### [What is required]
All of the data should be restated exactly as it stands.

***** Records for the task *****

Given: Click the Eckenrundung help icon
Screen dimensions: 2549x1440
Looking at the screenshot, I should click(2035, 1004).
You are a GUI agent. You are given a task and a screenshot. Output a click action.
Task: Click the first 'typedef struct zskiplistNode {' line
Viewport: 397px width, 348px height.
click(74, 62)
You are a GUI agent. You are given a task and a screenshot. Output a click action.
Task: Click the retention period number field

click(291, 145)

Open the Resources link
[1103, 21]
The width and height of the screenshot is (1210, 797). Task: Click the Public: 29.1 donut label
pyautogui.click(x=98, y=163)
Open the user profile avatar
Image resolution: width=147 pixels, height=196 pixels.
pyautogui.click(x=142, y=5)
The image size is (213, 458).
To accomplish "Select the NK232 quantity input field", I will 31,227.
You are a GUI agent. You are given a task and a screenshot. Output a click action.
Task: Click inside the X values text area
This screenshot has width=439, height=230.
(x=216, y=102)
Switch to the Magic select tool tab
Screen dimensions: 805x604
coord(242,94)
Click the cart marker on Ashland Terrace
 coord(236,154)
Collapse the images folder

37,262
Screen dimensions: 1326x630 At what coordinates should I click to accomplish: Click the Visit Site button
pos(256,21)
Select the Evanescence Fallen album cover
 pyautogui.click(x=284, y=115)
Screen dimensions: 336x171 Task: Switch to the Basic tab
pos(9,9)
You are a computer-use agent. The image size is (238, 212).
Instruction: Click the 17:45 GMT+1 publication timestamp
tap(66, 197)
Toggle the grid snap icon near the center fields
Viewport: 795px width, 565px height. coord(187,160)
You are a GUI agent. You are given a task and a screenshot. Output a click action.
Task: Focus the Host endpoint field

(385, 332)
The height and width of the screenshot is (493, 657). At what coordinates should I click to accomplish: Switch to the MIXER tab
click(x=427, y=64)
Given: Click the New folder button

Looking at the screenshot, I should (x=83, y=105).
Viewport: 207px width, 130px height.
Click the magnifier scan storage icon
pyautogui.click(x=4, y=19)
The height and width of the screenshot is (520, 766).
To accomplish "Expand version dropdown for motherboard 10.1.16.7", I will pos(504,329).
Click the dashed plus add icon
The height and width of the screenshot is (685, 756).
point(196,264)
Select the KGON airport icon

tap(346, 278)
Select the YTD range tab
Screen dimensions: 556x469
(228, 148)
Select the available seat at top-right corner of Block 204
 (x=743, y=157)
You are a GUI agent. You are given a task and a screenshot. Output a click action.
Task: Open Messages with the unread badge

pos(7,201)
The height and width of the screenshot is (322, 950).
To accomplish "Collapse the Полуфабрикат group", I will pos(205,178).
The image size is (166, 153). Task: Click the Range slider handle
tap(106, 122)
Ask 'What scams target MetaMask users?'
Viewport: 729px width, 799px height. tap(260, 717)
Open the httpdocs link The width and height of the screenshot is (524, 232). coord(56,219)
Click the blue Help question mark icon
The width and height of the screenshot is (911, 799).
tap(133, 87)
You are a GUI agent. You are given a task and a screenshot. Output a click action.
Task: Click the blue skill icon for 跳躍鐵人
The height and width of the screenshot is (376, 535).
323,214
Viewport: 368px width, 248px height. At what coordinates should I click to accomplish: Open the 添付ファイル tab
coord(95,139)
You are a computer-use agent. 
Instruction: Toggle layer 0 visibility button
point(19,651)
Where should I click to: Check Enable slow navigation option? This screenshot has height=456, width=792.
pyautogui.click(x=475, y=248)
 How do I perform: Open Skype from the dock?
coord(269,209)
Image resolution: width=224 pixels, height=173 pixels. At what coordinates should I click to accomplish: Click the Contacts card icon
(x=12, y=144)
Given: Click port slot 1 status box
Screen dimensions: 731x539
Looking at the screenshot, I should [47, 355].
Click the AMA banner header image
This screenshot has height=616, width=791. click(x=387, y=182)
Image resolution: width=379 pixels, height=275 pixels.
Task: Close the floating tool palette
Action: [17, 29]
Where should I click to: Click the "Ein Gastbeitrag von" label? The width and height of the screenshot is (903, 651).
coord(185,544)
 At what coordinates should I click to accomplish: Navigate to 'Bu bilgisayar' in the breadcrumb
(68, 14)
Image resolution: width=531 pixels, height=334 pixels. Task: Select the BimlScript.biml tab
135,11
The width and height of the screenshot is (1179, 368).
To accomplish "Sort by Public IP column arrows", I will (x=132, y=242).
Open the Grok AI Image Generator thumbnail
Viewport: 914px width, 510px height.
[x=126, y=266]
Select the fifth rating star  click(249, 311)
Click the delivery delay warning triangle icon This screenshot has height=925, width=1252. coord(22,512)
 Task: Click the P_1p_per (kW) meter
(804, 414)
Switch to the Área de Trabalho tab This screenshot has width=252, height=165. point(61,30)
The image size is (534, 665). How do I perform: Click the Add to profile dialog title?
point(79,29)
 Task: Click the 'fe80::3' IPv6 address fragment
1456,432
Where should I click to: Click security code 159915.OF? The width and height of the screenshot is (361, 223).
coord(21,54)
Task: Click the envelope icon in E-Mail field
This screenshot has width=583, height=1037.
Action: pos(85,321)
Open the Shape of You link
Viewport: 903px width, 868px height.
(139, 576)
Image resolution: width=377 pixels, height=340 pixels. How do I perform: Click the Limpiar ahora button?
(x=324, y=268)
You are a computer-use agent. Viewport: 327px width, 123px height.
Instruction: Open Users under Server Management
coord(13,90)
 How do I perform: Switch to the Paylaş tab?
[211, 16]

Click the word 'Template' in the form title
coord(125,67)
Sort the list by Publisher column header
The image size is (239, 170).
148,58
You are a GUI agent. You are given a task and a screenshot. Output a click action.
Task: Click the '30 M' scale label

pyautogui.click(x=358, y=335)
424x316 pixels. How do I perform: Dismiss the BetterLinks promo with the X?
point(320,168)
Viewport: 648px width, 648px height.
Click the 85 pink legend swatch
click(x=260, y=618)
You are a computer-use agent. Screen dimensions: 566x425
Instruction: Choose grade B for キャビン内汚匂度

*****

### [Finished exercise]
Given: Click the Eckenrundung help icon
Screen dimensions: 2549x1440
Looking at the screenshot, I should click(2035, 1004).
You are a GUI agent. You are given a task and a screenshot. Output a click action.
Task: Click the first 'typedef struct zskiplistNode {' line
Viewport: 397px width, 348px height.
click(74, 62)
You are a GUI agent. You are given a task and a screenshot. Output a click action.
Task: Click the retention period number field

click(291, 145)

Open the Resources link
[1103, 21]
The width and height of the screenshot is (1210, 797). Task: Click the Public: 29.1 donut label
pyautogui.click(x=98, y=163)
Open the user profile avatar
Image resolution: width=147 pixels, height=196 pixels.
pyautogui.click(x=142, y=5)
The image size is (213, 458).
To accomplish "Select the NK232 quantity input field", I will 31,227.
You are a GUI agent. You are given a task and a screenshot. Output a click action.
Task: Click inside the X values text area
This screenshot has width=439, height=230.
(x=216, y=102)
Switch to the Magic select tool tab
Screen dimensions: 805x604
coord(242,94)
Click the cart marker on Ashland Terrace
 coord(236,154)
Collapse the images folder

37,262
Screen dimensions: 1326x630 At what coordinates should I click to accomplish: Click the Visit Site button
pos(256,21)
Select the Evanescence Fallen album cover
 pyautogui.click(x=284, y=115)
Screen dimensions: 336x171 Task: Switch to the Basic tab
pos(9,9)
You are a computer-use agent. The image size is (238, 212).
Instruction: Click the 17:45 GMT+1 publication timestamp
tap(66, 197)
Toggle the grid snap icon near the center fields
Viewport: 795px width, 565px height. coord(187,160)
You are a GUI agent. You are given a task and a screenshot. Output a click action.
Task: Focus the Host endpoint field

(385, 332)
The height and width of the screenshot is (493, 657). At what coordinates should I click to accomplish: Switch to the MIXER tab
click(x=427, y=64)
Given: Click the New folder button

Looking at the screenshot, I should (x=83, y=105).
Viewport: 207px width, 130px height.
Click the magnifier scan storage icon
pyautogui.click(x=4, y=19)
The height and width of the screenshot is (520, 766).
To accomplish "Expand version dropdown for motherboard 10.1.16.7", I will pos(504,329).
Click the dashed plus add icon
The height and width of the screenshot is (685, 756).
point(196,264)
Select the KGON airport icon

tap(346, 278)
Select the YTD range tab
Screen dimensions: 556x469
(228, 148)
Select the available seat at top-right corner of Block 204
 (x=743, y=157)
You are a GUI agent. You are given a task and a screenshot. Output a click action.
Task: Open Messages with the unread badge

pos(7,201)
The height and width of the screenshot is (322, 950).
To accomplish "Collapse the Полуфабрикат group", I will pos(205,178).
The image size is (166, 153). Task: Click the Range slider handle
tap(106, 122)
Ask 'What scams target MetaMask users?'
Viewport: 729px width, 799px height. tap(260, 717)
Open the httpdocs link The width and height of the screenshot is (524, 232). coord(56,219)
Click the blue Help question mark icon
The width and height of the screenshot is (911, 799).
tap(133, 87)
You are a GUI agent. You are given a task and a screenshot. Output a click action.
Task: Click the blue skill icon for 跳躍鐵人
The height and width of the screenshot is (376, 535).
323,214
Viewport: 368px width, 248px height. At what coordinates should I click to accomplish: Open the 添付ファイル tab
coord(95,139)
You are a computer-use agent. 
Instruction: Toggle layer 0 visibility button
point(19,651)
Where should I click to: Check Enable slow navigation option? This screenshot has height=456, width=792.
pyautogui.click(x=475, y=248)
 How do I perform: Open Skype from the dock?
coord(269,209)
Image resolution: width=224 pixels, height=173 pixels. At what coordinates should I click to accomplish: Click the Contacts card icon
(x=12, y=144)
Given: Click port slot 1 status box
Screen dimensions: 731x539
Looking at the screenshot, I should [47, 355].
Click the AMA banner header image
This screenshot has height=616, width=791. click(x=387, y=182)
Image resolution: width=379 pixels, height=275 pixels.
Task: Close the floating tool palette
Action: [17, 29]
Where should I click to: Click the "Ein Gastbeitrag von" label? The width and height of the screenshot is (903, 651).
coord(185,544)
 At what coordinates should I click to accomplish: Navigate to 'Bu bilgisayar' in the breadcrumb
(68, 14)
Image resolution: width=531 pixels, height=334 pixels. Task: Select the BimlScript.biml tab
135,11
The width and height of the screenshot is (1179, 368).
To accomplish "Sort by Public IP column arrows", I will (x=132, y=242).
Open the Grok AI Image Generator thumbnail
Viewport: 914px width, 510px height.
[x=126, y=266]
Select the fifth rating star  click(249, 311)
Click the delivery delay warning triangle icon This screenshot has height=925, width=1252. coord(22,512)
 Task: Click the P_1p_per (kW) meter
(804, 414)
Switch to the Área de Trabalho tab This screenshot has width=252, height=165. point(61,30)
The image size is (534, 665). How do I perform: Click the Add to profile dialog title?
point(79,29)
 Task: Click the 'fe80::3' IPv6 address fragment
1456,432
Where should I click to: Click security code 159915.OF? The width and height of the screenshot is (361, 223).
coord(21,54)
Task: Click the envelope icon in E-Mail field
This screenshot has width=583, height=1037.
Action: pos(85,321)
Open the Shape of You link
Viewport: 903px width, 868px height.
(139, 576)
Image resolution: width=377 pixels, height=340 pixels. How do I perform: Click the Limpiar ahora button?
(x=324, y=268)
You are a computer-use agent. Viewport: 327px width, 123px height.
Instruction: Open Users under Server Management
coord(13,90)
 How do I perform: Switch to the Paylaş tab?
[211, 16]

Click the word 'Template' in the form title
coord(125,67)
Sort the list by Publisher column header
The image size is (239, 170).
148,58
You are a GUI agent. You are given a task and a screenshot. Output a click action.
Task: Click the '30 M' scale label

pyautogui.click(x=358, y=335)
424x316 pixels. How do I perform: Dismiss the BetterLinks promo with the X?
point(320,168)
Viewport: 648px width, 648px height.
Click the 85 pink legend swatch
click(x=260, y=618)
You are a computer-use agent. Screen dimensions: 566x425
Instruction: Choose grade B for キャビン内汚匂度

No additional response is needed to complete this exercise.